## DOCUMENT SEGMENT
A group of businessmen about to strike a deal with the government to take over the development and operation of the Marsa horse-racing track facilities are estimated to start raking in some €2 million a year from a commercial shopping complex and offices to be built on public land.

The revenue will be generated mainly through rents (in current prices) by the developers from some 12,000 square metres of space.

While the government is pushing the deal through parliament, to obtain the necessary green light, horse owners and polo enthusiasts are objecting to the deal on grounds that it is just another speculation project of public land.

After years of negotiations between the government’s Privatisation Unit and Marsa Race Track Limited, a draft concession agreement was presented last week to parliament to approve the deal.

The company, formed in 2017, is controlled by Hugh Morshead,  one of the shareholders in Henley & Partners – the company involved in Malta’s controversial cash-for-passports scheme. Maltese contractors F. Schembri Holdings, known as Tad-Dobbu, and lawyer Pio Valletta are among the minority shareholders.

This is pure speculation as public land is once again being given away for free

According to the draft agreement, which is being questioned by the Opposition, the company will take over the entire race track from the Malta Racing Club for the next 65 years.

Apart from obligations to build a new racecourse with state-of-the-art facilities, including new spectator stands, the government is also granting the businessmen the right to use a large area of dilapidated public land in the racecourse confines and build a fully-fledged commercial complex.

According to architect Valerio Schembri, who was engaged by the government to make a valuation of the public land, the company is estimating to invest €14 million to develop a nine-storey commercial complex. He estimated that some €2 million a year in rents, in current prices, will be raked in by the developers from some 12,000 square metres of space available.

In return, the government will receive €650,000 a year in ground rent from this area, or some €50 per square metre.

A leading estate agent who preferred to remain anonymous said: “This is pure speculation as public land is once again being given away for free.”

“Commercial real estate, even in Marsa, fetches much higher rates than the pitiful €50 per square metre negotiated by the government.”

The government has also conceded to the private businessmen another large portion of public land, currently used as a park and ride facility together with a bus terminus, to be turned into a separate 1,200-space private car park.

This public land did not form part of the original request for proposals and was added by government negotiators after the call closed.

## TASKS
• A. Repeat word for word the part of the Marsa race track article from "While the government" up to and including "approve the deal.".
• B. Translate this sentence from the Marsa race track article into Spanish: "In return, the government will receive €650,000 a year in ground rent from this area, or some €50 per square metre."
• C. Answer these questions using the Marsa race track article:
(i) In what year was Marsa Race Track Limited formed?
(ii) For how many years will the company take over the race track?
(iii) How many spaces will the separate private car park have?

## STORED ROWS
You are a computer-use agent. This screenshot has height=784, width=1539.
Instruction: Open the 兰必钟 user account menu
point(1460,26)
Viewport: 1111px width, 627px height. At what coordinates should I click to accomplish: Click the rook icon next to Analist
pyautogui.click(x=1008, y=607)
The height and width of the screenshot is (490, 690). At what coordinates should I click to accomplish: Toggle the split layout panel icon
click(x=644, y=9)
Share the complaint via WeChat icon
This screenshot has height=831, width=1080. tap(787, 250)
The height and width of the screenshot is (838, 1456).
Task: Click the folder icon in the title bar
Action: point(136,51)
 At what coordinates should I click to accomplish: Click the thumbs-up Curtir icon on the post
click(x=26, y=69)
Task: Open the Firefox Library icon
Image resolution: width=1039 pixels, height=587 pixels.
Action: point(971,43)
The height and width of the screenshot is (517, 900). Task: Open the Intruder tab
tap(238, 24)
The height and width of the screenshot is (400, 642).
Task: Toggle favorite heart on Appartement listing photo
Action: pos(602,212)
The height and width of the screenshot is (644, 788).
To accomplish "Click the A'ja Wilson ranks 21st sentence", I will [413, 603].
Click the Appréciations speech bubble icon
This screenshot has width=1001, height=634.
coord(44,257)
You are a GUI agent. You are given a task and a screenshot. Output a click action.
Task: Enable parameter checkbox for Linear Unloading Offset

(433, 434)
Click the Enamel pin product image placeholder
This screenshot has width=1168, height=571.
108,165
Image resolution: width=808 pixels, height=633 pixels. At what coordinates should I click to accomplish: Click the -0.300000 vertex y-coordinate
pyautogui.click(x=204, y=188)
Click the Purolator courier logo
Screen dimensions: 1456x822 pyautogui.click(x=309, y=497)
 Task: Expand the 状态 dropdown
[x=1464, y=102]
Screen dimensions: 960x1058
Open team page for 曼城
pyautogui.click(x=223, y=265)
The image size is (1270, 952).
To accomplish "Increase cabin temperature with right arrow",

## PER-TASK ANSWERS
• A.
While the government is pushing the deal through parliament, to obtain the necessary green light, horse owners and polo enthusiasts are objecting to the deal on grounds that it is just another speculation project of public land.

After years of negotiations between the government’s Privatisation Unit and Marsa Race Track Limited, a draft concession agreement was presented last week to parliament to approve the deal.

• B. A cambio, el gobierno recibirá 650.000 € al año en concepto de renta del suelo por esta zona, es decir, unos 50 € por metro cuadrado.

• C.
(i) 2017
(ii) 65 years
(iii) 1,200 spaces